Maandag 19 februari 2024 werd besloten de fabriek in Taranto onder de leiding te plaatsen van een door de staat benoemde commissaris. Daarmee werd de vorige particuliere meerderheidsaandeelhouder, het Indiaas/Franse ArcelorMittal, uit het bedrijf gezet.
Faillissement dreigt
Acciaierie d'Italia (ADI) is de naam van het bedrijf in kwestie. Tot nu toe heeft het megabedrijf ArcelorMittal daar een belang van 62 procent, terwijl de publieke sector via de staatsinvesteringsmaatschappij Invitalia al 38 procent in handen heeft. De directe buitenlandse investeringen hebben een hopeloos overmatige schuldenlast van ruim 3 miljard euro.

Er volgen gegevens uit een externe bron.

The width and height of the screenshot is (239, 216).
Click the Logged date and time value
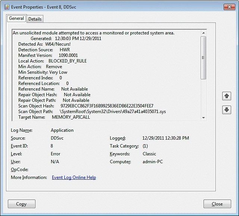[165, 138]
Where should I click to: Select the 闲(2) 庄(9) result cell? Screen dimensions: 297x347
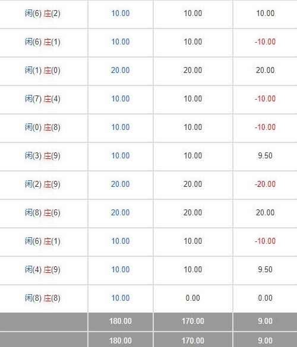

Alleen al de onbetaalde, maar opeisbare facturen aan leveranciers en onderaannemers bedragen ruim 500 miljoen euro. De afgelopen maanden heeft ADI niet betaald voor de gasleveringen en de talrijke transportbedrijven die het bedient. Eind februari 2024 zou er sprake zijn geweest van de dreiging van een definitief faillissement.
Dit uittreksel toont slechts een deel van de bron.